I had sat for almost 40 minutes, so I can honestly say I was hoping his play would not work and someone else would get the ball. I couldn't believe what he was doing. Sure enough, I got the ball and I got fouled. Somehow I made both free throws and we won the game. In the locker room as the team was celebrating, Coach yelled, "Brandon, you got the biggest ... guts (or something like that) of anyone I've ever coached!" I remember thinking about Larry Johnson and the litany of stars he'd coached, and feeling pretty good about myself.
Coach then said, "I told you that you would play more." I played about 10 seconds, but Coach stuck to his word. It took a few more moments like that in the next few games, but low and behold, somehow I found myself in the rotation before year's end. I have a picture from that timeout hanging in my office today, reminding me to GIVE PEOPLE A CHANCE AND ALWAYS STICK TO MY WORD.
I also remember the day before Senior Night telling Coach I didn't want him to give me a charity start. It was a big game against BYU and we were on the bubble of an NCAA tourney bid and I didn't want to cause us to lose by being in a role I was not usually in. He actually swore at me and told me that in the 1970s he had started six seniors and got a technical foul. He would rather start the game with a technical foul, he explained, than dishonor a senior.
Coach was extremely loyal. In fact, it wasn't but two weeks later that he walked to the side of the court during a practice to take a call. As I ran by I heard him talking about me. I found out later he was talking with Clovis High School athletic director Dave Bens about why they needed to hire me to be their next basketball coach. He took time out of practice (which was sacred to him) -- an NIT get-ready-for-Michigan-State practice -- to help me get a job.
As I said before, if you were a player of his, he would go to the end of the Earth to help you.
After that practice coach Tarkanian asked me if I was really sure about a future in coaching. He actually tried to talk me out of it. "You're too smart to coach," he said. His one piece of advice: "Remember, nobody cares more about the team than the head coach." At the time he words puzzled me, but as I look back on it after decades of coaching, that statement was profound.

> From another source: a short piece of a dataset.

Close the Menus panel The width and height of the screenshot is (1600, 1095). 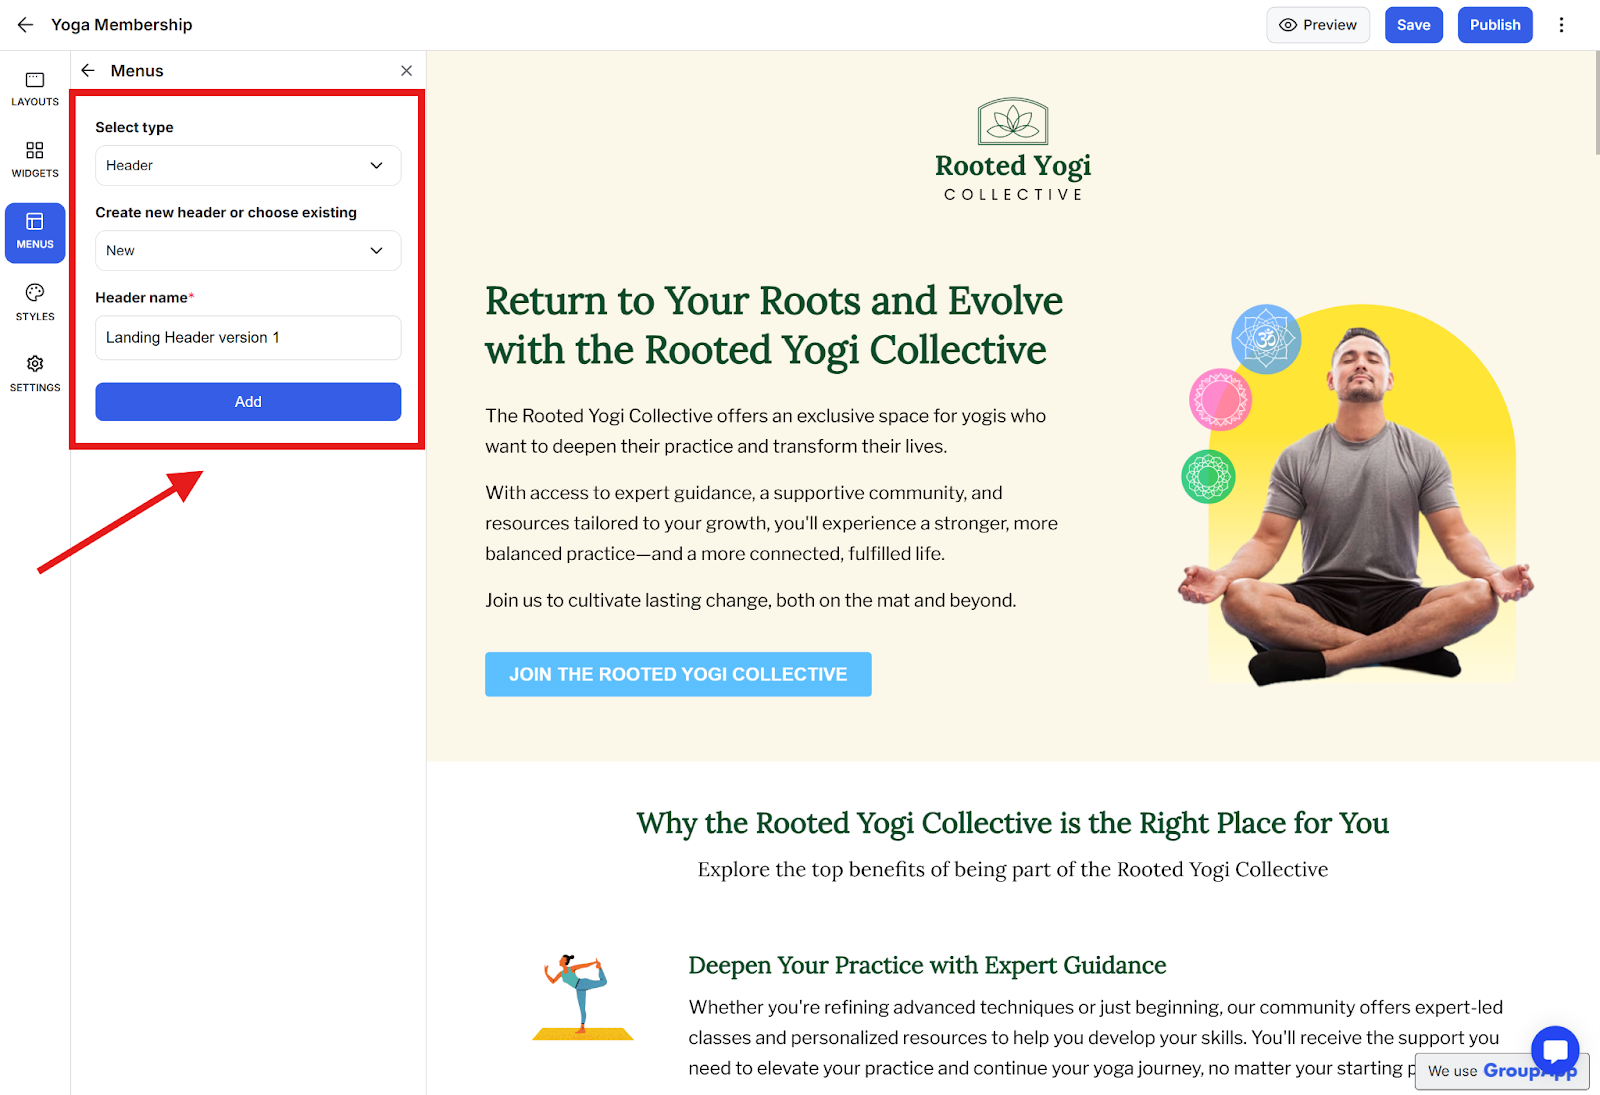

Sadly, the last time I spoke to Coach was at my wedding two years after I graduated. He honored me by attending. He gave me a hug, told me he was proud of me ... me -- an average, off-the-bench role player who was anything but a star.
So this week, when you see and hear coach Tarkanian's players mourn, I hope you have a better understanding as to why. We loved him because we knew he loved us. He was my coach for just one year, but he is my coach for life.